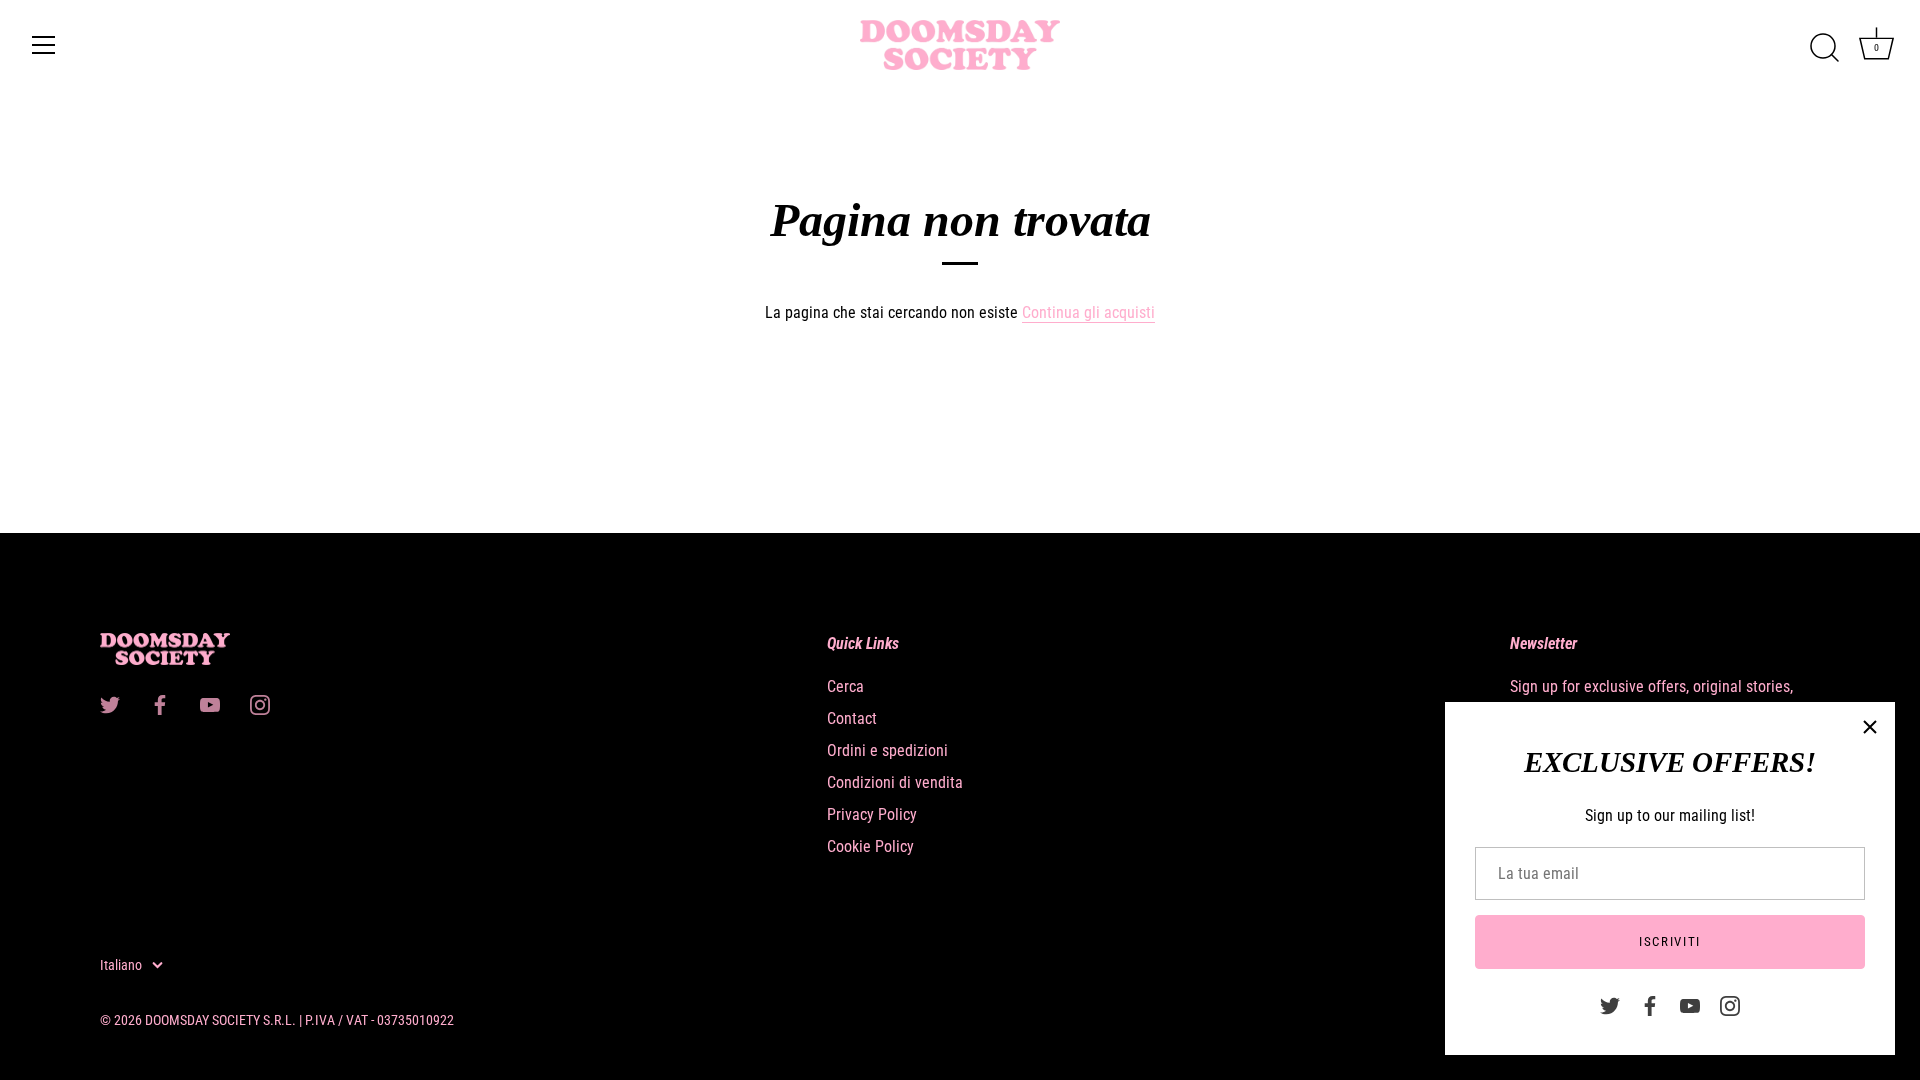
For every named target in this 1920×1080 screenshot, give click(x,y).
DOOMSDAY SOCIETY (202, 1020)
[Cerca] (1824, 48)
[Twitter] (1610, 1004)
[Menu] (44, 45)
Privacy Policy (872, 814)
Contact (852, 718)
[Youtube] (1690, 1004)
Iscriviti (1670, 941)
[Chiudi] (1870, 727)
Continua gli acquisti (1088, 312)
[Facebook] (1650, 1004)
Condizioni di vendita (895, 782)
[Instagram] (1730, 1004)
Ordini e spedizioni (887, 750)
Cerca (845, 686)
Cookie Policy (870, 846)
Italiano (121, 965)
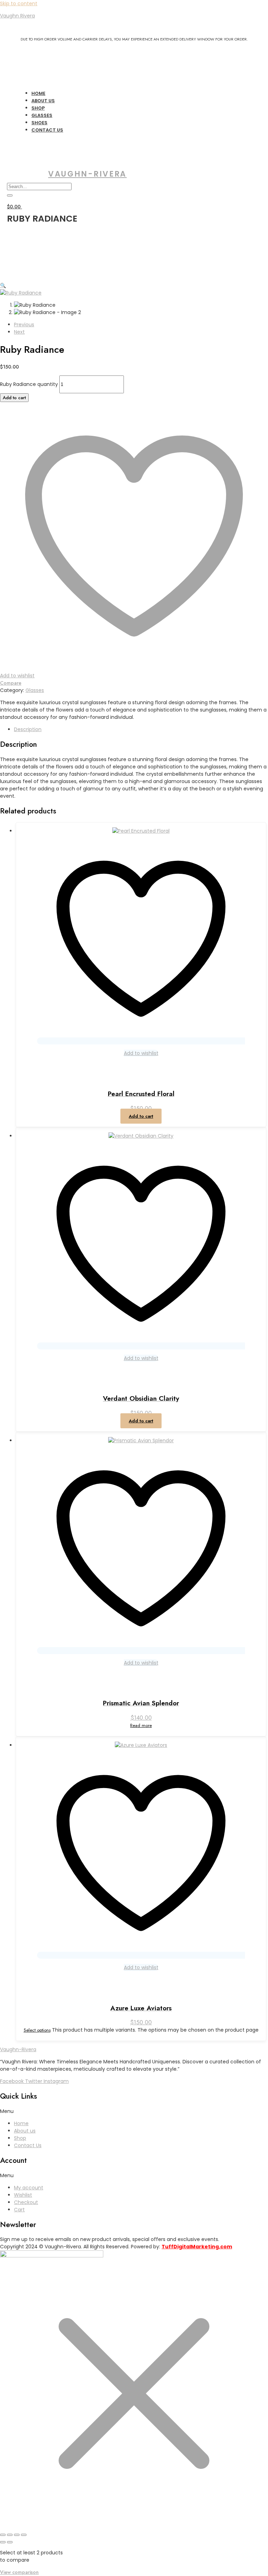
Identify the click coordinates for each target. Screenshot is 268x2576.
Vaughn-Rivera (87, 174)
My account (28, 2187)
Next (19, 331)
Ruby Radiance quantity (29, 384)
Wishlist (23, 2194)
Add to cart (14, 397)
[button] (3, 285)
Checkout (26, 2202)
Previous (24, 324)
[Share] (17, 2535)
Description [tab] (28, 729)
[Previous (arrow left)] (3, 2542)
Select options (37, 2030)
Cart (19, 2209)
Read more (141, 1725)
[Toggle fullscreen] (10, 2535)
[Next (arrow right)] (10, 2542)
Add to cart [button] (141, 1116)
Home (21, 2123)
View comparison (19, 2572)
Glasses (34, 690)
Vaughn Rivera (17, 15)
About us (25, 2130)
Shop (20, 2138)
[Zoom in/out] (3, 2535)
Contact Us (47, 130)
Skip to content (18, 3)
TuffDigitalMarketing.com (197, 2246)
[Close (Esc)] (24, 2535)
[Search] (10, 195)
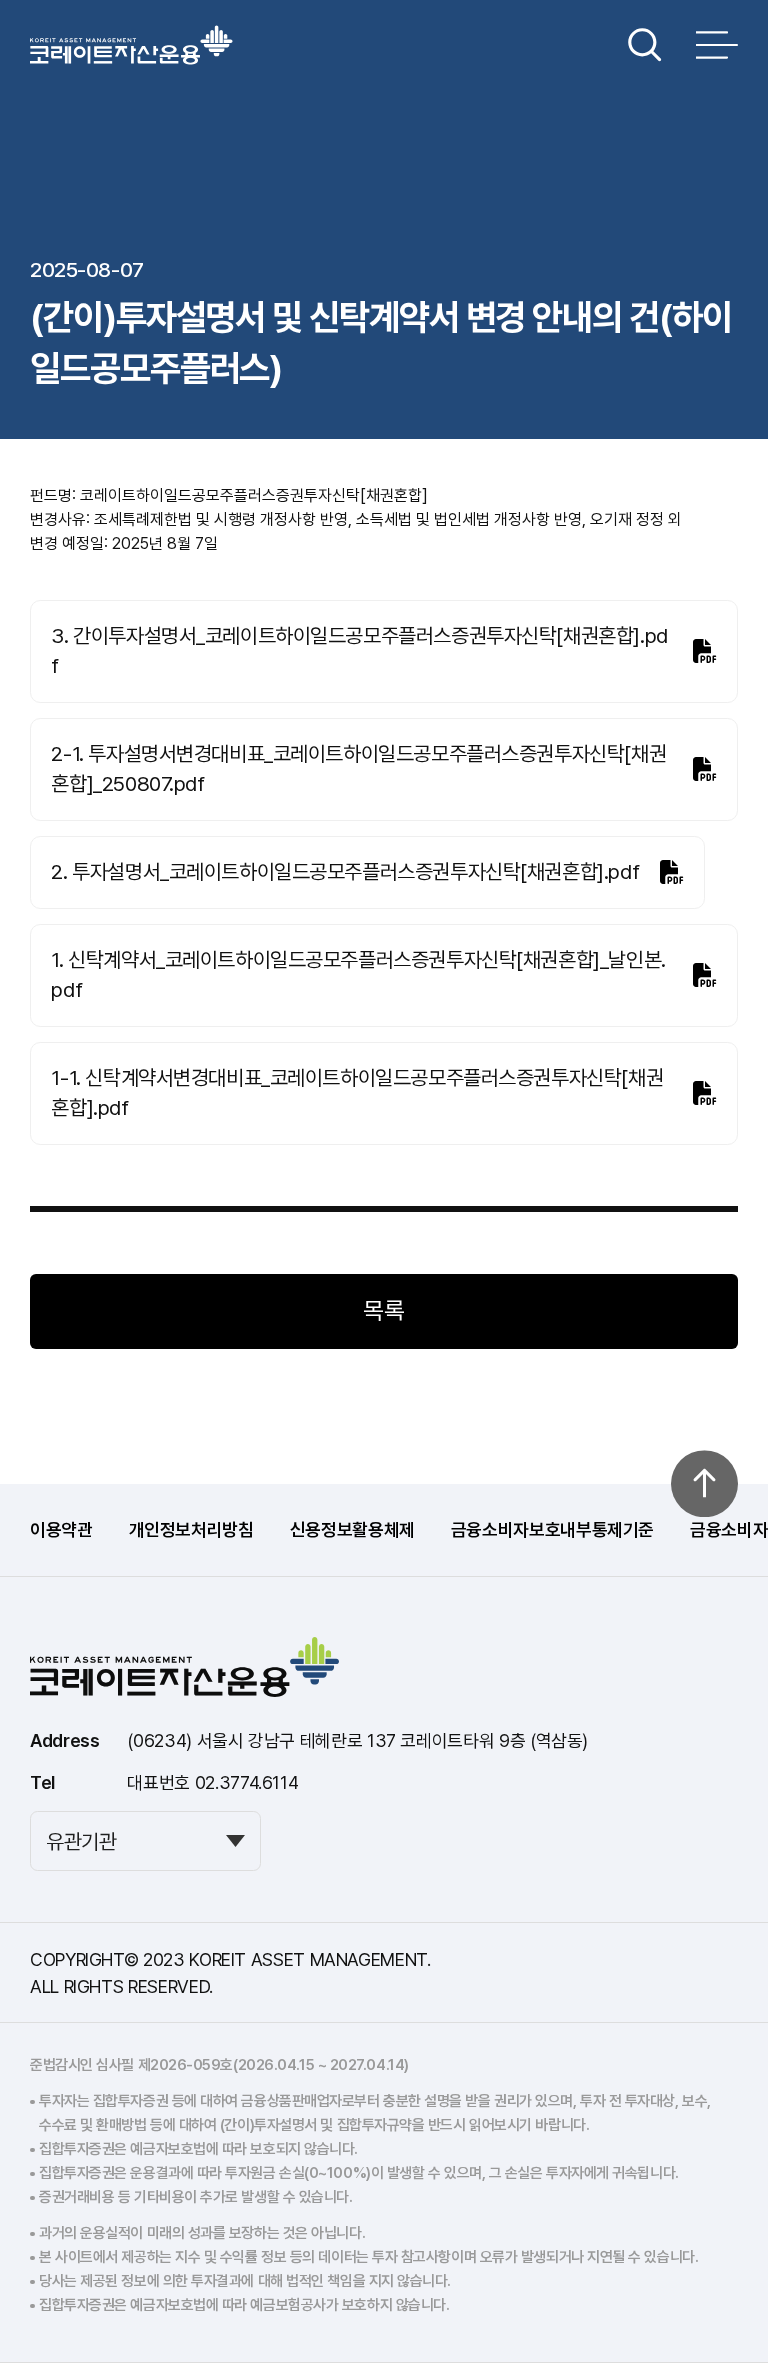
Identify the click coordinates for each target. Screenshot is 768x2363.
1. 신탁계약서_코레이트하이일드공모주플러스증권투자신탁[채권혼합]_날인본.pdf (358, 974)
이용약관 (61, 1529)
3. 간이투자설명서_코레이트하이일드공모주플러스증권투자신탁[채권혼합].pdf (359, 650)
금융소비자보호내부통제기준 (552, 1529)
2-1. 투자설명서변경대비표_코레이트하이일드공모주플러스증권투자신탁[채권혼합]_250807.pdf (358, 768)
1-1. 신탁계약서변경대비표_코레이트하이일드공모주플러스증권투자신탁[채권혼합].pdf (357, 1092)
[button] (645, 45)
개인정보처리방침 (191, 1529)
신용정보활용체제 (352, 1529)
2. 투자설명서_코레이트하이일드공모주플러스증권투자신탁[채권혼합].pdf (345, 871)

● ● ● ●

> **Exercise directions**: Set down all of the entries exactly as they stand, without any image.

> **Response**:
For every named target in this 1920×1080 screenshot, give click(x,y).
DOOMSDAY SOCIETY (202, 1020)
[Cerca] (1824, 48)
[Twitter] (1610, 1004)
[Menu] (44, 45)
Privacy Policy (872, 814)
Contact (852, 718)
[Youtube] (1690, 1004)
Iscriviti (1670, 941)
[Chiudi] (1870, 727)
Continua gli acquisti (1088, 312)
[Facebook] (1650, 1004)
Condizioni di vendita (895, 782)
[Instagram] (1730, 1004)
Ordini e spedizioni (887, 750)
Cerca (845, 686)
Cookie Policy (870, 846)
Italiano (121, 965)
Identify the click coordinates for each target. Screenshot is 268x2576.
Vaughn-Rivera (87, 174)
My account (28, 2187)
Next (19, 331)
Ruby Radiance quantity (29, 384)
Wishlist (23, 2194)
Add to cart (14, 397)
[button] (3, 285)
Checkout (26, 2202)
Previous (24, 324)
[Share] (17, 2535)
Description [tab] (28, 729)
[Previous (arrow left)] (3, 2542)
Select options (37, 2030)
Cart (19, 2209)
Read more (141, 1725)
[Toggle fullscreen] (10, 2535)
[Next (arrow right)] (10, 2542)
Add to cart [button] (141, 1116)
Home (21, 2123)
View comparison (19, 2572)
Glasses (34, 690)
Vaughn Rivera (17, 15)
About us (25, 2130)
Shop (20, 2138)
[Zoom in/out] (3, 2535)
Contact Us (47, 130)
Skip to content (18, 3)
TuffDigitalMarketing.com (197, 2246)
[Close (Esc)] (24, 2535)
[Search] (10, 195)
Identify the click coordinates for each target. Screenshot is 768x2363.
1. 신탁계약서_코레이트하이일드공모주플러스증권투자신탁[채권혼합]_날인본.pdf (358, 974)
이용약관 (61, 1529)
3. 간이투자설명서_코레이트하이일드공모주플러스증권투자신탁[채권혼합].pdf (359, 650)
금융소비자보호내부통제기준 (552, 1529)
2-1. 투자설명서변경대비표_코레이트하이일드공모주플러스증권투자신탁[채권혼합]_250807.pdf (358, 768)
1-1. 신탁계약서변경대비표_코레이트하이일드공모주플러스증권투자신탁[채권혼합].pdf (357, 1092)
[button] (645, 45)
개인정보처리방침 (191, 1529)
신용정보활용체제 (352, 1529)
2. 투자설명서_코레이트하이일드공모주플러스증권투자신탁[채권혼합].pdf (345, 871)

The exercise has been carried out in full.